▸ Aim of the task: Would you print the records as they stand, down to the last character?

Stored data:
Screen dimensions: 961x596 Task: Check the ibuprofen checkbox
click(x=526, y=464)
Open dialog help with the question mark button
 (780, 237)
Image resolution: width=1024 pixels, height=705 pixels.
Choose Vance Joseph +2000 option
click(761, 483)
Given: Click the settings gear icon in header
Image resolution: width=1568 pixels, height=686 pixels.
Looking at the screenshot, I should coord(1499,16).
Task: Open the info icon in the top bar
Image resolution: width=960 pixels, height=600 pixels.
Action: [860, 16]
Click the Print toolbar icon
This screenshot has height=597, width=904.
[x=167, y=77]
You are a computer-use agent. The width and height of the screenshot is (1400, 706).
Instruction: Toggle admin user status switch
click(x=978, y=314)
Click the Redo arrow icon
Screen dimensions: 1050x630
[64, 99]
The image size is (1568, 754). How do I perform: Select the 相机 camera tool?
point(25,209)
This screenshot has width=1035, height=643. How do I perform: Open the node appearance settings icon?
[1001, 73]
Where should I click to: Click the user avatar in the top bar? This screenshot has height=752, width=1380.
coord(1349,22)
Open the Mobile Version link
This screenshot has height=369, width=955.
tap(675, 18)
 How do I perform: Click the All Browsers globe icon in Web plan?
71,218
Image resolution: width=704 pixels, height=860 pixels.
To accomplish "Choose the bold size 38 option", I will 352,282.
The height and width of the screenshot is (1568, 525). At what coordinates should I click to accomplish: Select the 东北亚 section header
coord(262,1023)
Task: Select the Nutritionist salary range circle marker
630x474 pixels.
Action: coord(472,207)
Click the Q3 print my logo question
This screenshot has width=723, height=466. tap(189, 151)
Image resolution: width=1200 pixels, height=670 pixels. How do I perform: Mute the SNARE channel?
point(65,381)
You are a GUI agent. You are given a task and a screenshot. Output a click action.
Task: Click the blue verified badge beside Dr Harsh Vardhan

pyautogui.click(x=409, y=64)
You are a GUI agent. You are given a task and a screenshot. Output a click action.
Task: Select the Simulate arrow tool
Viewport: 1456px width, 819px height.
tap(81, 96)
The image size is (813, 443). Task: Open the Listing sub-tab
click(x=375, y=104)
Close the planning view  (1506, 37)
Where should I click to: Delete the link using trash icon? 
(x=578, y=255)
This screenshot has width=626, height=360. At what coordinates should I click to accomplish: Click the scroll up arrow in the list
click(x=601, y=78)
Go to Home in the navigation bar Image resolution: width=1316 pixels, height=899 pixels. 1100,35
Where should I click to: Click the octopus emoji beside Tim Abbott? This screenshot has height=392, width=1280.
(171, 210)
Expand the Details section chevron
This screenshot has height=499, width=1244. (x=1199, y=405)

▸ Solved exercise:
Screen dimensions: 961x596 Task: Check the ibuprofen checkbox
click(x=526, y=464)
Open dialog help with the question mark button
 (780, 237)
Image resolution: width=1024 pixels, height=705 pixels.
Choose Vance Joseph +2000 option
click(761, 483)
Given: Click the settings gear icon in header
Image resolution: width=1568 pixels, height=686 pixels.
Looking at the screenshot, I should coord(1499,16).
Task: Open the info icon in the top bar
Image resolution: width=960 pixels, height=600 pixels.
Action: [860, 16]
Click the Print toolbar icon
This screenshot has height=597, width=904.
[x=167, y=77]
You are a computer-use agent. The width and height of the screenshot is (1400, 706).
Instruction: Toggle admin user status switch
click(x=978, y=314)
Click the Redo arrow icon
Screen dimensions: 1050x630
[64, 99]
The image size is (1568, 754). How do I perform: Select the 相机 camera tool?
point(25,209)
This screenshot has width=1035, height=643. How do I perform: Open the node appearance settings icon?
[1001, 73]
Where should I click to: Click the user avatar in the top bar? This screenshot has height=752, width=1380.
coord(1349,22)
Open the Mobile Version link
This screenshot has height=369, width=955.
tap(675, 18)
 How do I perform: Click the All Browsers globe icon in Web plan?
71,218
Image resolution: width=704 pixels, height=860 pixels.
To accomplish "Choose the bold size 38 option", I will 352,282.
The height and width of the screenshot is (1568, 525). At what coordinates should I click to accomplish: Select the 东北亚 section header
coord(262,1023)
Task: Select the Nutritionist salary range circle marker
630x474 pixels.
Action: coord(472,207)
Click the Q3 print my logo question
This screenshot has width=723, height=466. tap(189, 151)
Image resolution: width=1200 pixels, height=670 pixels. How do I perform: Mute the SNARE channel?
point(65,381)
You are a GUI agent. You are given a task and a screenshot. Output a click action.
Task: Click the blue verified badge beside Dr Harsh Vardhan

pyautogui.click(x=409, y=64)
You are a GUI agent. You are given a task and a screenshot. Output a click action.
Task: Select the Simulate arrow tool
Viewport: 1456px width, 819px height.
tap(81, 96)
The image size is (813, 443). Task: Open the Listing sub-tab
click(x=375, y=104)
Close the planning view  (1506, 37)
Where should I click to: Delete the link using trash icon? 
(x=578, y=255)
This screenshot has width=626, height=360. At what coordinates should I click to accomplish: Click the scroll up arrow in the list
click(x=601, y=78)
Go to Home in the navigation bar Image resolution: width=1316 pixels, height=899 pixels. 1100,35
Where should I click to: Click the octopus emoji beside Tim Abbott? This screenshot has height=392, width=1280.
(171, 210)
Expand the Details section chevron
This screenshot has height=499, width=1244. (x=1199, y=405)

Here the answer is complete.